Hello, dear friend, you can consult us at any time if you have any questions, add WeChat: daixieit

PROJECT

STAGE 2: Development of Data-Driven (Artificial Neural Network) Salinity Model

Group Size: 1

1. Background

Please refer to the separate “Overview” document for the entire project.

2. Introduction

The stretch of the Williams River under consideration is subject to large inflows of saline groundwater at the start of  Reach 12 (Figure 1).  The resulting increased levels of salinity at the point where water is extracted for Williamsburg and the irrigation district adjacent to Williamsburg at the end of Reach 12 are the cause of economic losses for domestic, industrial and agricultural water users.

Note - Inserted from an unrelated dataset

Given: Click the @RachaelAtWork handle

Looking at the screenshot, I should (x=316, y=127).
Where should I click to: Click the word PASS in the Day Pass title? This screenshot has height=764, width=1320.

Your task is to develop an artificial neural network (ANN) model that enables the impact of different levels of the saline groundwater inflows on salinity levels at the point where water is extracted for Williamsburg and the surrounding irrigation district to be simulated.  This will require an appropriate model structure (i.e. number of hidden nodes) and the unknown model parameters (i.e. ANN connection weights) to be determined. In addition, the calibrated model needs to be validated to ensure it can be used with confidence in practice.

 

Figure 1: Schematic plan view of stretch of Williams River of interest

3. Design Information

3.1 ANN Model Development

The ANN model architecture to be used is a multi-layer perceptron (MLP). Previous studies have found that the   following variables have the strongest relationship with salinity at the end of Reach 12, which should therefore be used as inputs to the MLPANN model:

•    Salinity at the beginning of Reach 12 (just downstream of the saline groundwater inflows)

•   Flow at the beginning of Reach 12

Consequently, the model has 2 inputs and 1 output (i.e. the salinity at the end of Reach 12). However the optimal model structure (i.e. number of hidden nodes) has to be determined by trial-and-error.  An Excel spreadsheet for   developing the ANN model is provided on MyUni.

3.2 Available Data

The calibration and validation data are available on MyUni.

4. Assessment Tasks

TASK 1: CHECK NUMERICAL SPECIFICATION OF MLPANN  MODEL                                          [10 Marks]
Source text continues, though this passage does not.